Remind us again when Brent gets under $50, Alan. I doubt it will, but you never know. Don't cheapen the "free" tag with something still trading at $62.
 LOL any chance that Brent is marching to $55 mark? :P
 Now I believe what you asked me a couple of days ago. You're an oracle! :)
There should have been worries throughout, there was no reason for the jump the last 6 month other than manipulation plain and simple.  Now the crooks are taking their profits knowing it never belonged there to begin with.
Mojo Snake, yes, that's another way of looking at it.

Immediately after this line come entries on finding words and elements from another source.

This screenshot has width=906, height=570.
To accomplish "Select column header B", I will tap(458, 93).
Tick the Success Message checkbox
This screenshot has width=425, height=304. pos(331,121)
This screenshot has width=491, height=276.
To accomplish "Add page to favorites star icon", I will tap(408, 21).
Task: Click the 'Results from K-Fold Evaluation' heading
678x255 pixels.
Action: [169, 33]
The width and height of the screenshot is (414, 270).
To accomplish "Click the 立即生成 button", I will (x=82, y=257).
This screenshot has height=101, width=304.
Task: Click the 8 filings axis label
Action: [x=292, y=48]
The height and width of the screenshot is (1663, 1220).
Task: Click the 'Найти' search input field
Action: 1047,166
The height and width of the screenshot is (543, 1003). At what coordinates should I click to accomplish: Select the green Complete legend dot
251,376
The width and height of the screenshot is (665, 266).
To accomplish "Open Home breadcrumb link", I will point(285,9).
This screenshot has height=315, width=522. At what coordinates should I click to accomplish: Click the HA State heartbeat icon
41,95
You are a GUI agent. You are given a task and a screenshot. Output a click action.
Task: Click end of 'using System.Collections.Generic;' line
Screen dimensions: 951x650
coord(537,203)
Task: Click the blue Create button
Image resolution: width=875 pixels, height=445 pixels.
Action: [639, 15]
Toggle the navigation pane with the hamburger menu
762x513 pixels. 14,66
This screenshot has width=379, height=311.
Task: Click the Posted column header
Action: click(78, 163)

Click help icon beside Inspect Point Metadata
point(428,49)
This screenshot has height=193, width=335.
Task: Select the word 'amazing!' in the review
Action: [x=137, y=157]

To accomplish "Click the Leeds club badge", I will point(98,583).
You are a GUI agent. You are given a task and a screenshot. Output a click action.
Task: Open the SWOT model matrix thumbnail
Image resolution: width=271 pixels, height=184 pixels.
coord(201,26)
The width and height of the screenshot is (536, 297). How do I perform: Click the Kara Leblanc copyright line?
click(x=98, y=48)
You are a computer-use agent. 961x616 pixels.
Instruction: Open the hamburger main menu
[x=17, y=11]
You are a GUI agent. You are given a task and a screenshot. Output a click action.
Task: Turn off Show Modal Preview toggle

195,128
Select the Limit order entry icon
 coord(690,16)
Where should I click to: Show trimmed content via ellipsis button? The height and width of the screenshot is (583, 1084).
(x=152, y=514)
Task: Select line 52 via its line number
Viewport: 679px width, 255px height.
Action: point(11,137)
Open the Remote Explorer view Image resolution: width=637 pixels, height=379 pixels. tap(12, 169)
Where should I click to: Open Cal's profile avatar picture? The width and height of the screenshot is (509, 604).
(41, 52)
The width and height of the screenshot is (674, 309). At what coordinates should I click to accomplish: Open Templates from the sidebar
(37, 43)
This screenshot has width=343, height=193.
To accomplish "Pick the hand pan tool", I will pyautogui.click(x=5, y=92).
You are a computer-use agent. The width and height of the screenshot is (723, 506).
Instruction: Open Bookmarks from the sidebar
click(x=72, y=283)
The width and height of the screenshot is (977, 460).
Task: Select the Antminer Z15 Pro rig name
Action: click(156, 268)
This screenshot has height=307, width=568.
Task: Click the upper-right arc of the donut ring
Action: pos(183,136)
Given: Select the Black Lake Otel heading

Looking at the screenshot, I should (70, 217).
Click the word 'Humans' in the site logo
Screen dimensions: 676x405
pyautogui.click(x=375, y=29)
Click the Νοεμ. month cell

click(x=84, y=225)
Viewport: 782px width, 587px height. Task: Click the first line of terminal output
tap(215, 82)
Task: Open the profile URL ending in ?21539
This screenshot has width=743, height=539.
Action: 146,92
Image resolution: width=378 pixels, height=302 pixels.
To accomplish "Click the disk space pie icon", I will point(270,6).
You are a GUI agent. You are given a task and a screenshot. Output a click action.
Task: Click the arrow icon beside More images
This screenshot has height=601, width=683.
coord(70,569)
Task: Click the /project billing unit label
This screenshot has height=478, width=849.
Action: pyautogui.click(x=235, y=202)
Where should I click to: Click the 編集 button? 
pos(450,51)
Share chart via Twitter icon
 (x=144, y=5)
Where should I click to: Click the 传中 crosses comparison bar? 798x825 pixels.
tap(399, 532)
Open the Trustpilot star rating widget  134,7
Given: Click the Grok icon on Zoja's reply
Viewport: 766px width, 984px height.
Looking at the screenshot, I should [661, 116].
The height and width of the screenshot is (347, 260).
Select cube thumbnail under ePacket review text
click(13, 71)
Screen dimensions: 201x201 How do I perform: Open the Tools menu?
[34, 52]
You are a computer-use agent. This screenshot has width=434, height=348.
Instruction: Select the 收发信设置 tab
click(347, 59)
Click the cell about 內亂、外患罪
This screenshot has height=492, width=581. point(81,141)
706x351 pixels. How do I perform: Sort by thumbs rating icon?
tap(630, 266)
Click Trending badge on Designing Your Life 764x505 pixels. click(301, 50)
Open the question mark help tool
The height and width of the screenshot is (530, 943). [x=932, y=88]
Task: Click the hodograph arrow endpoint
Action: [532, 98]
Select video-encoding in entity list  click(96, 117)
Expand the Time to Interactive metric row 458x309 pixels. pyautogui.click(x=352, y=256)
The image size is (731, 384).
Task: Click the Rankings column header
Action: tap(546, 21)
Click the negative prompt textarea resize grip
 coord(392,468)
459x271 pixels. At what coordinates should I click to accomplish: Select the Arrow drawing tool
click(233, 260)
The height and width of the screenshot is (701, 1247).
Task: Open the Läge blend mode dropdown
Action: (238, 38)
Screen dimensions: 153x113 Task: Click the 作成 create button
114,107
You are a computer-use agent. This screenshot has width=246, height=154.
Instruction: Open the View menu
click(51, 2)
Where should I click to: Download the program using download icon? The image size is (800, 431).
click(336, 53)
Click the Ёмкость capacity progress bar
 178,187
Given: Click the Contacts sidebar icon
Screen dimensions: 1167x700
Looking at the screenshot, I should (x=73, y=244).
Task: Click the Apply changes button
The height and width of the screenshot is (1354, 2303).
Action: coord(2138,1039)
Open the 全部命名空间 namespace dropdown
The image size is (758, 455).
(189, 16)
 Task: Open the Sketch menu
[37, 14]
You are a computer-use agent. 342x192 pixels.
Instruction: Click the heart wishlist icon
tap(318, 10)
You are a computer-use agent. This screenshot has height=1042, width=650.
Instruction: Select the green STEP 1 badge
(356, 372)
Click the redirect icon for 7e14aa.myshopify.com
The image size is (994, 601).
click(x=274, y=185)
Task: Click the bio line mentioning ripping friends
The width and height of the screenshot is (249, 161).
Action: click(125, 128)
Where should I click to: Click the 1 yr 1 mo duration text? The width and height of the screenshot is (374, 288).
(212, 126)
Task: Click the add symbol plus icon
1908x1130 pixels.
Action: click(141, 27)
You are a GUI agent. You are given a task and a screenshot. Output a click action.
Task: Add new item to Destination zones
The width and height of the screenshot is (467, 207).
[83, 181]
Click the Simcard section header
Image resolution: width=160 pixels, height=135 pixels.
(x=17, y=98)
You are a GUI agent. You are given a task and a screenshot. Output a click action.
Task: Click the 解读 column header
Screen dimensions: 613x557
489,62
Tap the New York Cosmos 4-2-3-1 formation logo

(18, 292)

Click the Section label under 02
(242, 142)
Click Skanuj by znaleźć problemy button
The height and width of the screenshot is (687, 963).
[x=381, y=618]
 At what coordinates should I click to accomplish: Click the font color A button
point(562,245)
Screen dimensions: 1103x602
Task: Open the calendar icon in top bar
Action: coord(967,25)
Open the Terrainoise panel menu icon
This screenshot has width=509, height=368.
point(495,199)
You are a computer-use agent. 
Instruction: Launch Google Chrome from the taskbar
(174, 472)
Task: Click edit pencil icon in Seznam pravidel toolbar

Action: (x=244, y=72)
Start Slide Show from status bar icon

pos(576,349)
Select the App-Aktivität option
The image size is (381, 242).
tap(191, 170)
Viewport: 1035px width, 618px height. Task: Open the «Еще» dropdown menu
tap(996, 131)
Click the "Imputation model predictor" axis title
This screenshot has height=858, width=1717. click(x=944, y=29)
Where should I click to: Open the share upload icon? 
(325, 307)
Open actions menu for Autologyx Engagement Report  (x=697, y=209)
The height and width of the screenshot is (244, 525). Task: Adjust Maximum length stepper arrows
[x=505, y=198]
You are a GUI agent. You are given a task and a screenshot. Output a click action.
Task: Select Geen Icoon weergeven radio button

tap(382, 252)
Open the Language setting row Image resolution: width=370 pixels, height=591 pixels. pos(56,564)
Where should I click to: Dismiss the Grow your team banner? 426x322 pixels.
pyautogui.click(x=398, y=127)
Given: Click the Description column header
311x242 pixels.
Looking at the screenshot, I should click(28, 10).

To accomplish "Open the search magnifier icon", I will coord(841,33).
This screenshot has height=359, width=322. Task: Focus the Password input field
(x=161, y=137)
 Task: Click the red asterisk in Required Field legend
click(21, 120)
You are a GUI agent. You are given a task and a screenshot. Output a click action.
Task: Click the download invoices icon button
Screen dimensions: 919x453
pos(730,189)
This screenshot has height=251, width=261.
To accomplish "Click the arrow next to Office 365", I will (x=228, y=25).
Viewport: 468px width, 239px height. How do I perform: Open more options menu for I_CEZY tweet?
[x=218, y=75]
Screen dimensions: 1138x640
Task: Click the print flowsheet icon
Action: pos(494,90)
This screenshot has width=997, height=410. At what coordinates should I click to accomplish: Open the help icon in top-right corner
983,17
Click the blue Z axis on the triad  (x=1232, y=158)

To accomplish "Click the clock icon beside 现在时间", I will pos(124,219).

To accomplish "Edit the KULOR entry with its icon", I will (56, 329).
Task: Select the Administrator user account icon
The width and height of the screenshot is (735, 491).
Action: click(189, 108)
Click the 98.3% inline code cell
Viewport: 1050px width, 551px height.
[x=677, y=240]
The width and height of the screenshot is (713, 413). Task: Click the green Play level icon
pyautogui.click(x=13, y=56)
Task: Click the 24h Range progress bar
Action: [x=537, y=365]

 If they would just gradually go up with hills and valleys then we wouldn't have to deal with drastic moves like this but Wall St doesn't work like that anymore.  It used to take a week or so to recover from a 3-5% drop now they do it in a morning and go on with the pump as if nothing ever happened and that's with no real catalyst either.... Doesn't really mesh with reality over the last year.
 Certainly doesn't, my friend. I've been banging my head against the wall the past four months over the delusion that seems to have set in. Now, we could very well go the way other, and that's not healthy/real either. It's the greed for volatility/outsized moves on either side that's driving this. You're right: Vintage Wall Street (head-slapping)
Iranian oil because of weak biden?
Jo Riley. Iran has had irregularities and agencies had to take up the task irrespective of the fact that they will not be given a red carpet anyway. Ayaatollah a self made leader with all ill intent. Very true. Coming to GDP numbers, it's never a political qualifier... It will always be used for its apt and universally established purposes, all pure economic. When one speaks of, 'Major players in the middle east', it is supposed to connote Saudi Arabia, UAE, Turkey, Iran and Egypt, and not Bahrain.
 "Who will you trust?"  You examine and verify.  That's how you search for truth.  The UN is full of corruption - some of the worst countries regarding human rights sit on UN councils that GOVERN human rights!!  Unfortunately wherever big money, power, and influence exists, people/countries will try to get their foot in the door.  That is human nature - which has not changed in 1000s of years.  CCP China is the perfect example.  The WHO has become a political tool for CCP China instead of an unbiased health organization. The IAEA might have responsible people working in it who are trying to do right.  But if they are not allowed to see all the facts, then how can they make a trustworthy judgement? If you want to use UAE, ok.  My point is the same:  big difference between the deeds of Iran's leaders and UAE's.
Jo Riley. You are right about WHO literally working with CCP during the pandemic. However IAEA is a body with unquestionable vigilance and all due diligence. And the fact is that the world in general and any nation in particular have to work in accordance with the established standards. Iran and UAE have governance and leadership with more differences than parity. Iran hardliners and radical uprisings notwithstanding, there was more of hype than what was unearthed.